* Provided text
+++++

Hydrochlorothiazide / triamterene is also known as: Dyazide, Maxzide, Maxzide-25

Hydrochlorothiazide / triamterene Pregnancy Warnings

The Collaborative Perinatal Project monitored 50,282 mother-child pairs, of whom 233 were exposed to thiazide or related diuretics during the first trimester. An increased risk of malformations was found for thiazide diuretics. Use of thiazides after the first trimester does not seem to carry this risk. Thiazide diuretics may, however pose metabolic risks to the mother and fetus (hyponatremia, hypokalemia, thrombocytopenia, hyperglycemia), and may have a direct effect on smooth muscle, resulting in inhibition of labor. Cases of neonatal thrombocytopenia associated with antepartum administration of thiazide diuretics have been reported. Data from the Michigan Medicaid Birth Defects study failed to reveal an association between triamterene or thiazide diuretics and congenital defects (written communication, Franz Rosa, MD, Food and Drug Administration, 1994). Of 229,101 completed pregnancies between 1985 and 1992, 318 were exposed to triamterene at some time during the first trimester and 640 were exposed to the drug at any time during pregnancy. Of these pregnancies, 15 total and 3 cardiovascular defects were observed (13 and 3 were expected, respectively). A single case of cleft palate was observed. None of the observations achieved statistical significance. Regarding hydrochlorothiazide (HCTZ), this report is a summary of two studies, one in which 390 of 104,000 pregnant women from 1980 to 1983, and one in which 567 of 229,101 pregnant women from 1985 to 1992 received HCTZ. In the first study 28 total and 6 cardiovascular birth defects were observed (25 and 4 were expected, respectively). In the second study, 24 total defects and 7 cardiovascular defects were observed (22 and 6 were expected, respectively). Cleft palate was not associated with HCTZ. These data do not support an association between triamterene or HCTZ and congenital defects.

+++++

* What you are asked to do
Write what comes next in the passage on hydrochlorothiazide/triamterene pregnancy warnings, starting after its final sentence. The rows that come next are from a separate source.

* Data provided
+++++

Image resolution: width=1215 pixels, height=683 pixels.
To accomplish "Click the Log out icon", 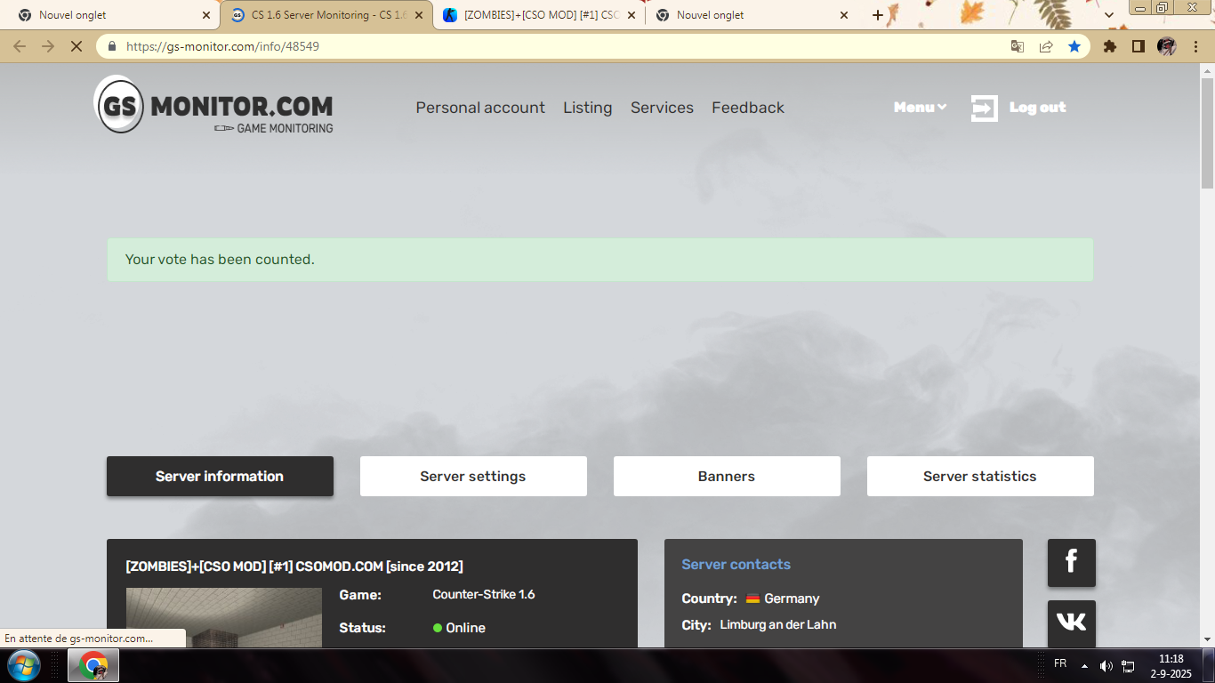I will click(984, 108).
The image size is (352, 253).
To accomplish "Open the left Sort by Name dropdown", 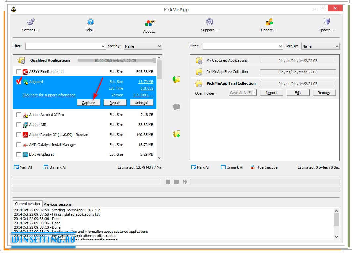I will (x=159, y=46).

+++++

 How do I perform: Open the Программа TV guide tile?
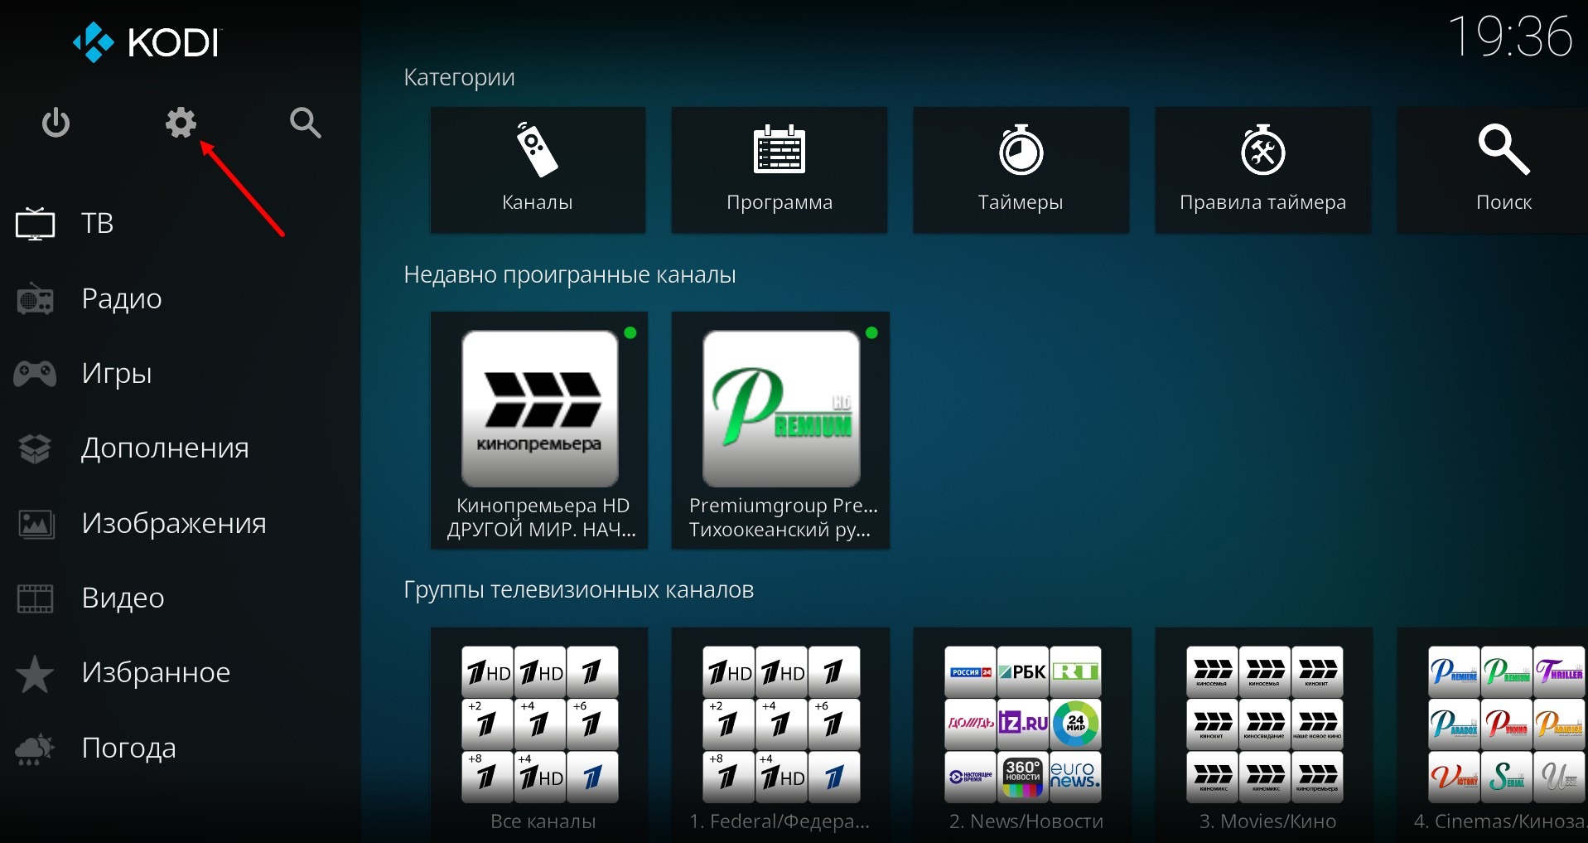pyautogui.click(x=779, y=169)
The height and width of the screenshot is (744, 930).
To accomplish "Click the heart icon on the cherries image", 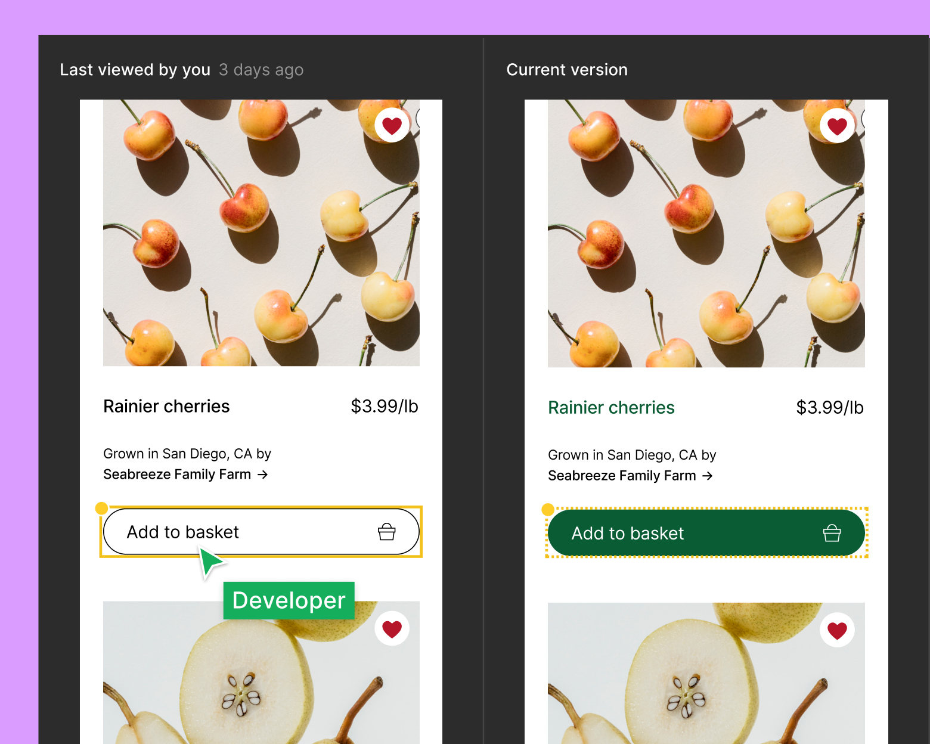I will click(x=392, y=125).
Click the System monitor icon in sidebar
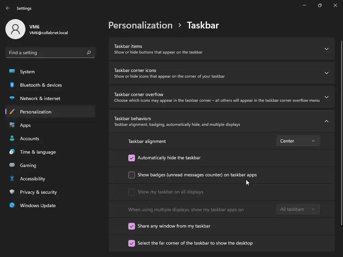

+++++

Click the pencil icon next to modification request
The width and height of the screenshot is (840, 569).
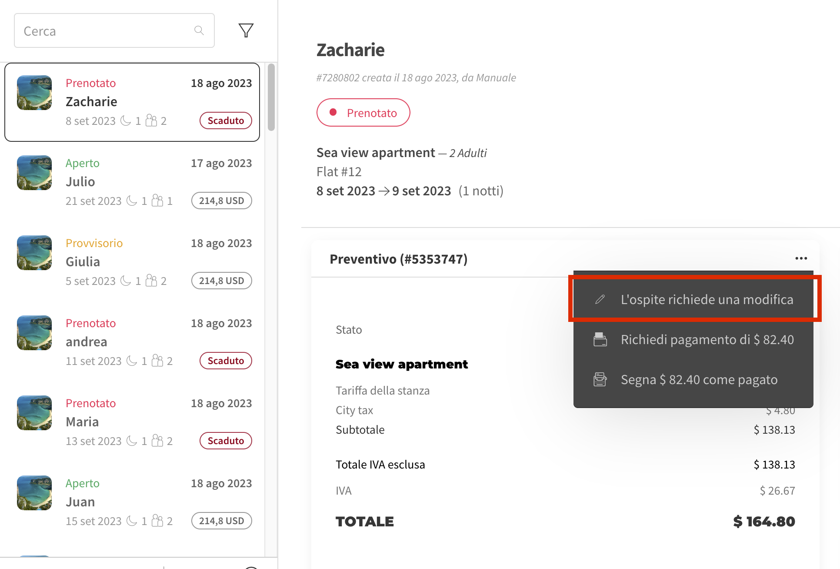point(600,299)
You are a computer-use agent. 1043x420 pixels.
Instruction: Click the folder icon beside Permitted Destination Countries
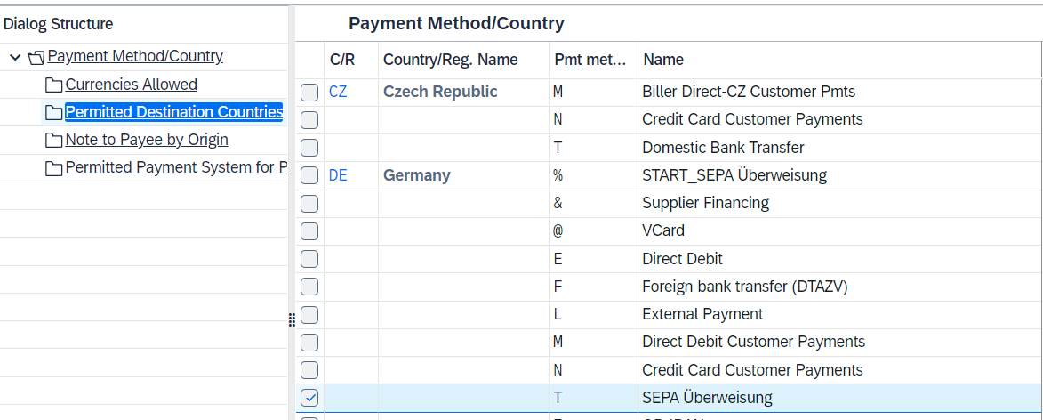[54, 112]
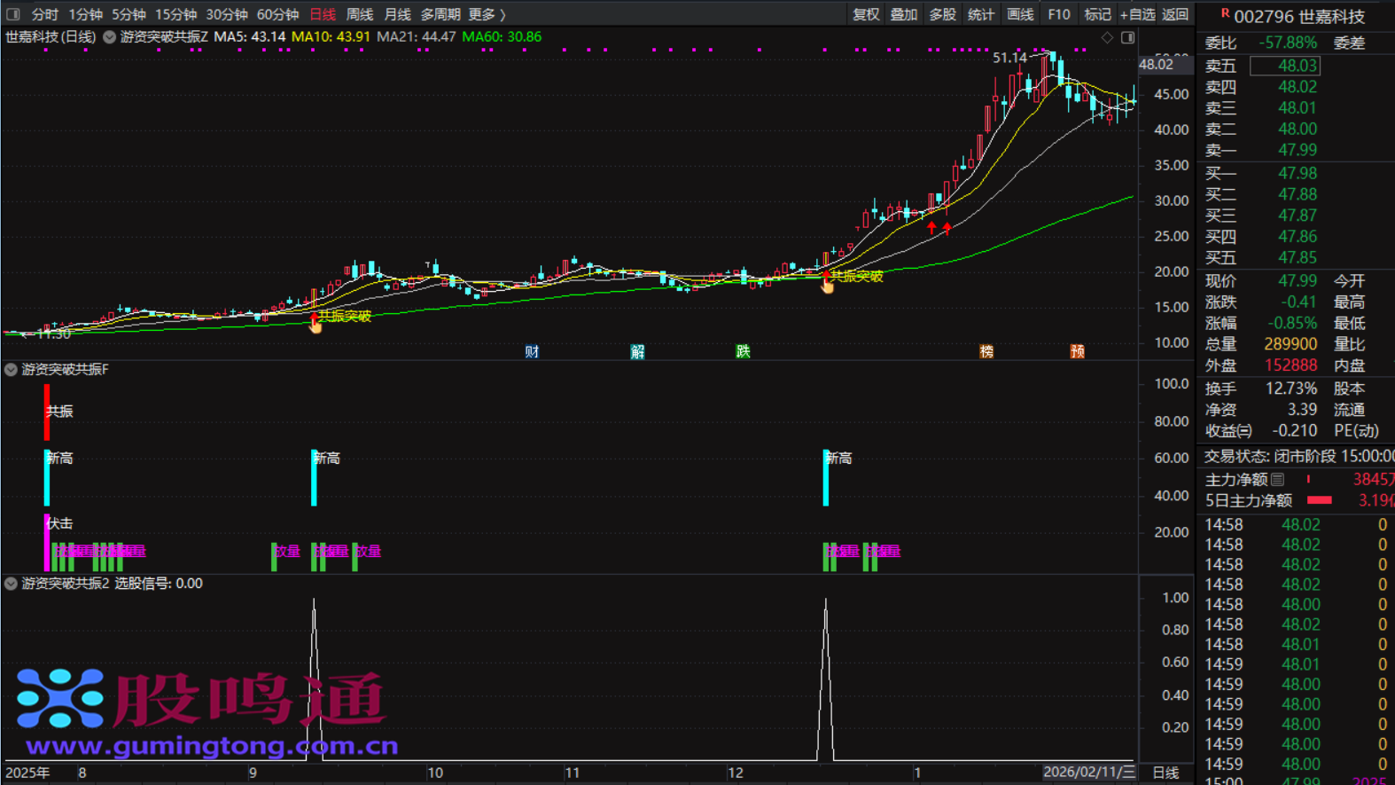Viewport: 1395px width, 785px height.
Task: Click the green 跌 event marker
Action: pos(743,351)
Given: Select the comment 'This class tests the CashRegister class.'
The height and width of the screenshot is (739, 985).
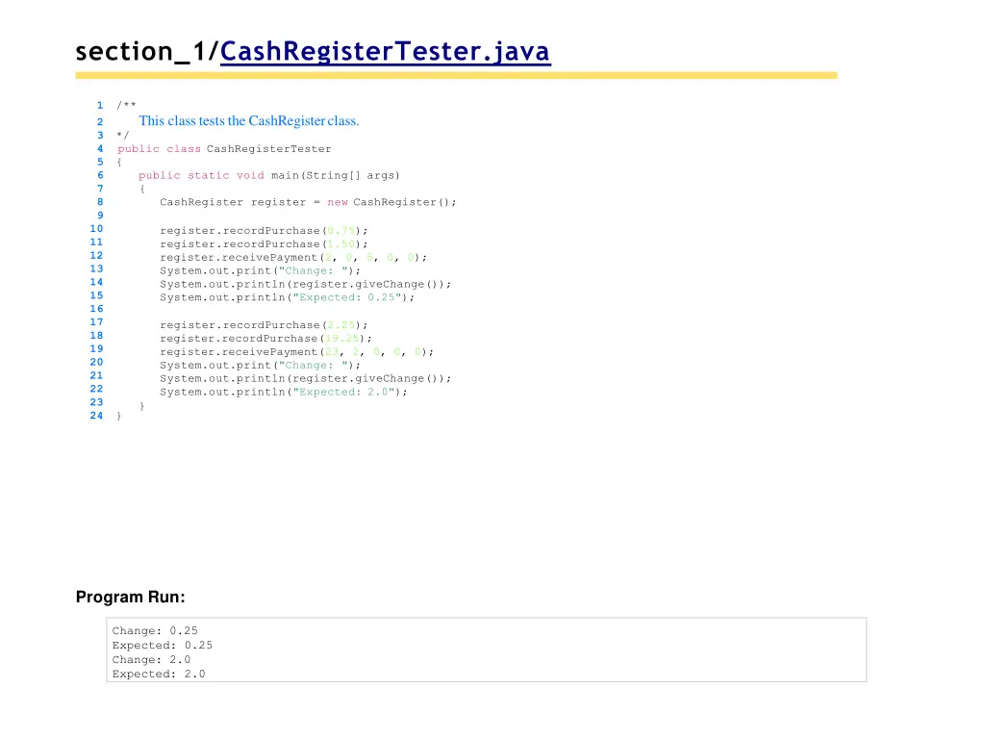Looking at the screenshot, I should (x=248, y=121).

+++++

* Result of the task
Hydrochlorothiazide-triamterene has been assigned to pregnancy category C by the FDA. No animal or human pregnancy data on the combination drug are available. In general, diuretics are often considered contraindicated in pregnancy, except for patients with heart disease, since they may decrease placental perfusion. Animal studies in rats have failed to reveal evidence of teratogenicity when given triamterene in doses up to 30 times the human dose (on a per kg basis). No controlled studies in human pregnancy are available. Data have revealed active human placental passage of triamterene from mother to fetus. A retrospective study of 271 human exposures to triamterene during pregnancy revealed no increase in malformations. Hydrochlorothiazide-triamterene should only be given during pregnancy when there are no alternatives and benefit outweighs risk.

Hydrochlorothiazide / triamterene Breastfeeding Warnings

Hydrochlorothiazide-triamterene is excreted into human milk. Side effects in the nursing infant are unlikely, but experience with the combination drug or with triamterene alone is limited. Hydrochlorothiazide is considered compatible with breast-feeding by the American Academy of Pediatrics; however, the manufacturer recommends that due to the potential for serious adverse reactions in nursing infants, a decision should be made to discontinue nursing or discontinue the drug, taking into account the importance of the drug to the mother.

In one case, in which a mother was taking hydrochlorothiazide 50 mg daily, 25% of her plasma HCTZ concentration appeared in her milk. This usually represents an insignificant amount of hydrochlorothiazide to the infant such that adverse effects in the nursing infant are unlikely. No data are available on the excretion of triamterene alone into human milk.